J.-P. A. : Je l’ai repéré dans un film belge, Duelles. Je ne sais pas si leur belgitude commune a joué, mais la complicité entre lui et Benoît a été totale. Cela a constitué l’un des grands bonheurs de ce film. Il a parfaitement compris les ambiguïtés du personnage, ses douleurs. Je ne le répèterai jamais assez : compte tenu de ce qu’ils se prennent sur la tête, les enfants sont véritablement des héros…

Heureusement qu’ils desserrent l’étau en gommant la frontière entre réalité et fiction…

J.-P. A. : C’est effectivement l’une des articulations du film, ce jeu constant entre le réel et le fantasme.

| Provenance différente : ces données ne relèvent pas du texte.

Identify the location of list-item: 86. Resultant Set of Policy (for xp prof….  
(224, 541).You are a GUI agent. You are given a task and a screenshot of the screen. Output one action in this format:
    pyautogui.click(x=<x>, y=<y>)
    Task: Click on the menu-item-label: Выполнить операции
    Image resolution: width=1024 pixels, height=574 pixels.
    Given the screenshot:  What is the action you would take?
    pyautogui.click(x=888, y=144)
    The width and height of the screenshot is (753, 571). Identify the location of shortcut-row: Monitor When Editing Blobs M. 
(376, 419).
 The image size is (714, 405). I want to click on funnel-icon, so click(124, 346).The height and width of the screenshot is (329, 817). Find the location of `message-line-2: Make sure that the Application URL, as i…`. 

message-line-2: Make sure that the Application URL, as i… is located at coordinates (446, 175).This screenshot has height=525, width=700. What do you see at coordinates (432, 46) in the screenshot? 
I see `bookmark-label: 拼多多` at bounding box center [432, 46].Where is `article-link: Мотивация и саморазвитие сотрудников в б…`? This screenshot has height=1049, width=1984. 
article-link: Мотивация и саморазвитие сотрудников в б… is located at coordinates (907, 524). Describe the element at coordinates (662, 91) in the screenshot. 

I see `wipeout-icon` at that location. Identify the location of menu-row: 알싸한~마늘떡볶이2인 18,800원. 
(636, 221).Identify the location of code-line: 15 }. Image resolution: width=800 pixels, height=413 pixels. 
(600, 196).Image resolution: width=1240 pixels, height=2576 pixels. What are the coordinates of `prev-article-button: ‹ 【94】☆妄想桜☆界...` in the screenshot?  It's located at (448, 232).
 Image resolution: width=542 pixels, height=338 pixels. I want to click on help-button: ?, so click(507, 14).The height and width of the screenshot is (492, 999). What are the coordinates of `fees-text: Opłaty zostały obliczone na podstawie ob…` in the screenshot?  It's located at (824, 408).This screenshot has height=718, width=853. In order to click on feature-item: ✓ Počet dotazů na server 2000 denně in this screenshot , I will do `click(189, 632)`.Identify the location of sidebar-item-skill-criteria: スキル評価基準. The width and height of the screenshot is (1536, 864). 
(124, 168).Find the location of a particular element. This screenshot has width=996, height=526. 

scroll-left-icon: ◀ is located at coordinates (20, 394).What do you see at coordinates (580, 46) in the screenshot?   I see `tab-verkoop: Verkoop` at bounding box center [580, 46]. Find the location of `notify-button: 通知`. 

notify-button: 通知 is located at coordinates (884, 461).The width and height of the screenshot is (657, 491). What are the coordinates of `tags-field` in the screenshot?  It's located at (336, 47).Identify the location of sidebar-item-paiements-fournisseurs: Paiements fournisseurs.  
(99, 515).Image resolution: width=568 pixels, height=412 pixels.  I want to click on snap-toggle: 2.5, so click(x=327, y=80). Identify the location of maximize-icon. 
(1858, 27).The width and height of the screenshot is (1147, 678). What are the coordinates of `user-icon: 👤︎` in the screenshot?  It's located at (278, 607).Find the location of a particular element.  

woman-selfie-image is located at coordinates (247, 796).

Et on ne sait jamais précisément ce que croit le gamin ou ce qu’il fait semblant de croire pour faire plaisir à son père. Mais il faut bien voir que le gamin est excité quand son père l’entraîne dans une histoire folle, à la limite du récit d’espionnage. La fiction nous aide naturellement à supporter le réel, mais un excès de fiction dérègle totalement la mécanique… Les histoires du père mettent l’enfant en danger parce qu’il n’a pas les codes, la fiction poussée à l’extrême flirte avec la folie… C’est d’ailleurs ce que les psys décrivent quand ils parlent des jeux vidéo qui dans certains cas font perdre tout contact avec la réalité. Les gamers pensent vraiment qu’ils ont trois vies…

Mais le spectateur se perd aussi. Le père manipule son fils, qui manipule à son tour son copain de classe. Mais devant une l’avalanche de faits incroyables que relate le film, on se demande aussi si vous ne nous manipulez pas à votre tour…

J.-P. A. : C’est le principe du cinéma. J’ai conscience que Profession du père n’est pas mon film le plus aimable, et qu’il peut mettre mal à l’aise à l’occasion. Mais c’est sans doute l’un des plus personnels.

Propos recueillis par Yves Alion

Film français de Jean-Pierre Améris (2020). Scn.: Jean-Pierre Améris et Murielle Magellan, d’après le roman éponyme de Sorj Chalandon Dir. Ph.: Pierre Milon. Mont.: Anne Souriau. Déc. : Pascaline Pitiot. Cost. : Emmanuelle Youchnovski. Prod. : Olivier Delbosc pour Curiosa Films. Dist.: Ad Vitam. Avec Benoit Poelvoorde, Audrey Dana, Jules Lefebvre, Nicolas Bridet, Laurent Maurel, Tom Lévy. 1h45. Sortie France : 28 juillet 2021.